Marcus Hemerly
Sobre a terra, antes da escrita e da imprensa, existiu a poesia - Neruda
Textos


TODO CÃO TEM SEU DIA
 
     Varella acorda sobressaltado, a dor lancinante na mão esquerda o desperta em razão da posição na qual havia dormido. O membro não completava todas suas funções devido a um tiro que o havia trespassado três anos antes. Além de uma cicatriz que mais assemelhava-se a uma pequena deformidade, o evento havia deixado uma dor intermitente como lembrança, aliada à leve atrofia da mão. Ele se vira e contempla Teresa, uma amiga que há muito partilhava sua cama, e de certa forma, sua vida, sem os compromissos ou cobranças de um relacionamento. Cada um fazia o que lhe aprouvesse, sem perguntas, sem respostas, mas apenas uma vertente era absoluta naquele atípico caso duradouro: não havia espaço para mentiras deliberadas.
 
          Sua linha de trabalho não permitia a convivência íntima com aqueles dos quais desconfiasse, mormente em se tratando de um detetive amador, motivo pelo qual não gozava de muitos privilégios com a força policial, mesmo sendo um ex-tira. Varella conta com seus cinquenta e cinco anos, não bem vividos, mas suportados, a mulher ao seu lado era quinze anos mais nova, de corpo rijo e formas avolumadas cujo breve relance já lhe provocava o início de uma ereção. "Não agora, meu velho", ele pensa, sentando-se ao pé da cama e olhando por uma parte da janela parcialmente descoberta pela cortina rasgada. Ainda mirando os prédios que se perdiam ao horizonte da bela capital paulista, levanta-se e se põe em direção ao chuveiro, havia acertado um trabalho para um empresário da região e devia se apressar.
 
            Enquanto a água fria corre por seu corpo magro, ele pensa no dia em que foi ferido, a bala de calibre 38 havia feito um estrago considerável ao tecido muscular e às terminações nervosas da mão. Quem diria! seria seu último dia de trabalho, sua última incursão a uma cena de homicídio, após uma década na polícia. Justamente nesse dia, o perpetrador ainda se encontrava no local do crime, escondido no banheiro do motel onde havia ocorrido o delito.

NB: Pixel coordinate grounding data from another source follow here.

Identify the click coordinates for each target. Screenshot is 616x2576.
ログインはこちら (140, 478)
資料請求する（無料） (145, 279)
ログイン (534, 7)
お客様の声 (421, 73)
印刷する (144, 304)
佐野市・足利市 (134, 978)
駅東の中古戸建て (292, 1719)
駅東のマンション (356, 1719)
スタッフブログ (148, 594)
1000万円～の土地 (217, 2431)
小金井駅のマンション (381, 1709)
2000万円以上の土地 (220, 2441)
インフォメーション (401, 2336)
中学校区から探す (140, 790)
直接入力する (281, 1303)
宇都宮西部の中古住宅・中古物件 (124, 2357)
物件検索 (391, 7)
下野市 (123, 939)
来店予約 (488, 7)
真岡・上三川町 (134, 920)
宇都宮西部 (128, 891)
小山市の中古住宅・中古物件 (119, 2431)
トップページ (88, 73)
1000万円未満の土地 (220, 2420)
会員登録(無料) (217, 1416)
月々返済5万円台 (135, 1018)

Foi surpreendido com a arma já apontada para sua cabeça, restando apenas o tempo de se desviar e instintivamente proteger-se com a mão, a qual foi destroçada pela deflagração do projetil à queima-roupa. Naquela oportunidade, ainda anestesiado pelo choque, ele conseguiu desferir dois tiros, um no ombro e outro no olho direito do agressor, que segundo notícias posteriores, não foi a óbito, mas jurou vingança contra aquele que havia lhe marcado para sempre, como num Z de zorro.
 
            Após a chuveirada, ele reflete sobre a possibilidade de aposentar-se definitivamente, seus ganhos não eram grande coisa, mas havia seus investimentos. Ele podia ser um beberrão inconsequente, hábito que sempre o perseguira, principalmente após a coexistência com as dores contínuas, mas no que dizia respeito à sua tranquilidade na velhice, sempre foi precavido. Sim, a velhice, ela não estava próxima, ela o havia alcançado. Não existia nada além, nada depois disso, daquele momento. A caçada contínua, assim como a bebida e o tabaco, eram companheiros fiéis, e ele também seria fiel a eles. — Ah, foda-se!  — resmunga quase inaudivelmente ao sair do banheiro, ainda nu.
 
     — Você vai à boca do lixo?  — pergunta Teresa, fazendo referência à região do centro de São Paulo, conhecida pela vida noturna, prostituição e uso de drogas, além de palco de produções cinematográficas nas décadas de sessenta e setenta.
           
     — Sim, como lhe falei, o trabalho é levantar o histórico de uma casa de prostituição, o dono da concessionária da rua de trás tem uma irmã viciada em drogas que se afastou da família. Segundo lhe contaram, ela foi vista por lá e gostaria de alguém de fora para lhe dar uma posição — responde enquanto se veste. Normalmente, ele vai à rua com um paletó, mas pensa melhor, seria conveniente passar o mais despercebido possível. Rapidamente, ele veste uma calça e uma camisa social velhas, calçando seus sapatos.
 
     — Vou ficar aqui por mais algumas horas, se você não se importar. Não trabalho até logo mais à tarde. Cuidado Varella, a região é bem perigosa — alerta sua amiga, dirigindo-lhe um olhar preocupado e terno.
 
     — O que é isso agora, Teresa, acha que eu voltei a ter dez anos? — indaga em tom de troça, divertindo-se e, até mesmo, se alegrando pelo seu tom carinhoso. — Já fui a lugares bem piores, além do mais, o que me preocupa é a praça depois da seis horas.
     — Como assim? — ela pergunta, intrigada.
     — Ora, a quantidade de bichas que ficam por lá. Carne fresca, ou...não
tão fresca como eu... — ele responde e os dois riem alegremente — prometo que dou notícias mais tarde.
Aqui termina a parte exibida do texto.